Purtroppo però, il mio povero Jiraiya non comprendeva che alle volte, il “nemico” poteva facilmente nascondersi sotto la maschera di un “buon amico”. Ed era quella senza ombra di dubbio, rispetto a tutte, la prova più difficile da dover affrontare; perché chiunque, infatti, poteva lottare senza nessuna riserva contro colui che riteneva un nemico giurato ma, combattere contro un caro e vecchio amico – e compagno di mille e più battaglie – sfortunatamente, era tutt'altra cosa da dover accettare. Il ché, mi riportava con la mente a ciò che avrei dovuto fare di lì a qualche minuto e, in cuor mio, desiderai davvero poter tornare ai miei tempi d’oro, quando, simili verità, non mi sfioravano nemmeno lontanamente.

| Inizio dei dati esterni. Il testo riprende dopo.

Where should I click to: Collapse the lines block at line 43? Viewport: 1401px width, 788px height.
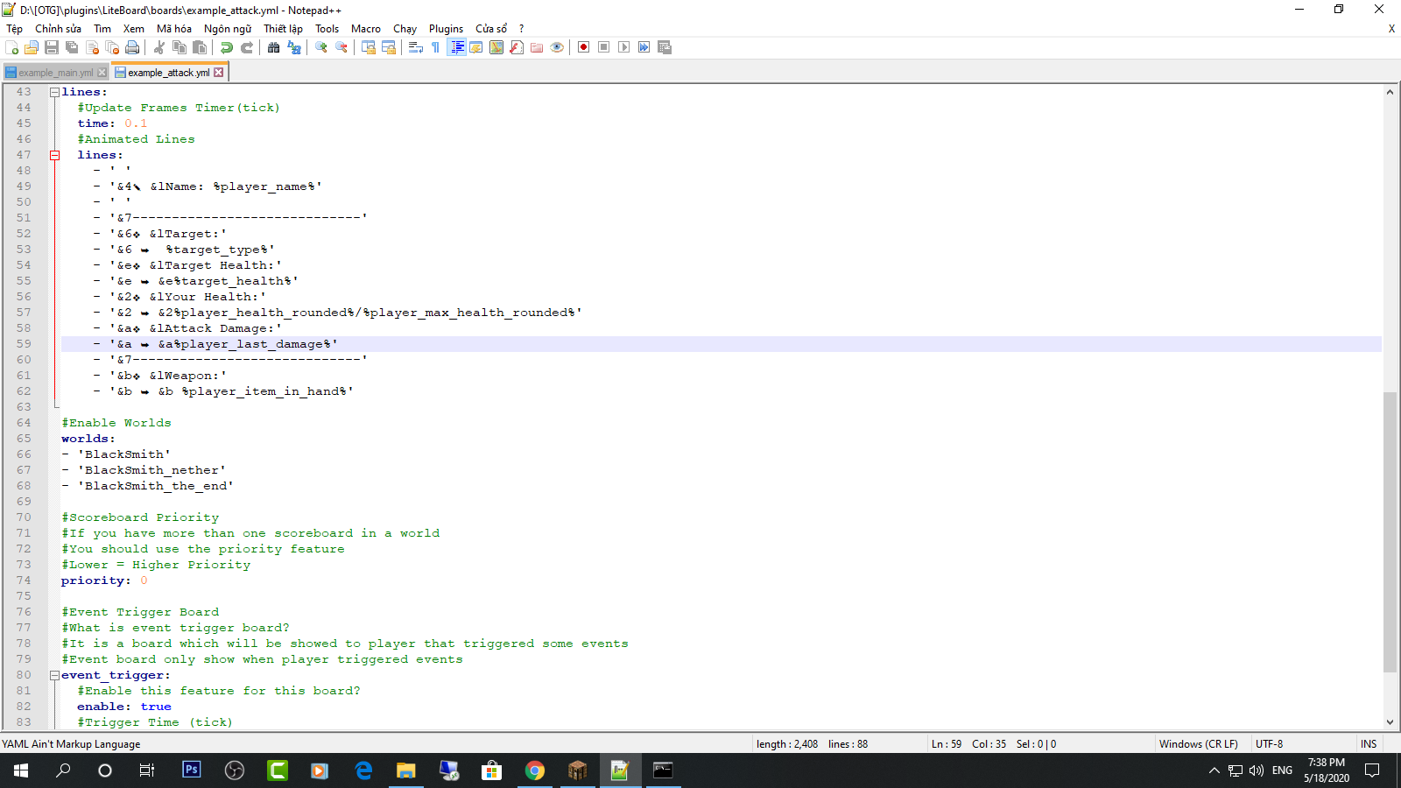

Sospirai mestamente, consapevole di non poter più rimandare quel maledetto incontro che fino a quel momento avevo semplicemente, e volutamente, ignorato.

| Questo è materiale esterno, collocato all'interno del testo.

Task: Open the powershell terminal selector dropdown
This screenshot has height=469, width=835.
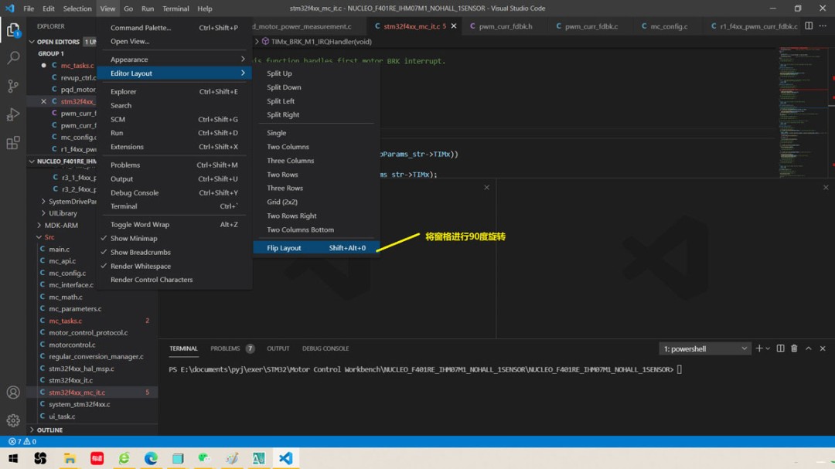Action: pos(704,348)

«Tetsuya!» chiamai a gran voce, spingendo lontano da me quei pensieri dolorosi per concentrarmi sui miei doveri di Hokage.
Non potevo cambiare il passato – lo sapevo bene – però, potevo certamente impedire a quell’uomo di causare altri danni.
«Sandaime-sama, mi ha chiamato?» rispose prontamente una delle mie guardie speciali, materializzandosi davanti a me in un rispettoso inchino, in attesa dei miei ordini.
«Ho bisogno di un favore.» gli dissi, avvicinandomi a lui di qualche passo. «E solo tu mi puoi aiutare.»
Non riuscii a leggere la sua espressione per via della maschera che indossava ma, quando mi rispose, la sua voce risuonò alle mie orecchie seria e decisa: «Sono al suo completo servizio, signore.»



 
Minato



 
Chi diavolo era quello?



Un nemico.
Un altro shinobi della Nuvola inviato per farle ancora del male.
Fu questo il primo pensiero che mi attraversò la mente quando, aprendo quella benedetta porta, vidi quell’uomo piegato su Kushina, mentre lei, era ancora placidamente addormentata ed ignara di tutto.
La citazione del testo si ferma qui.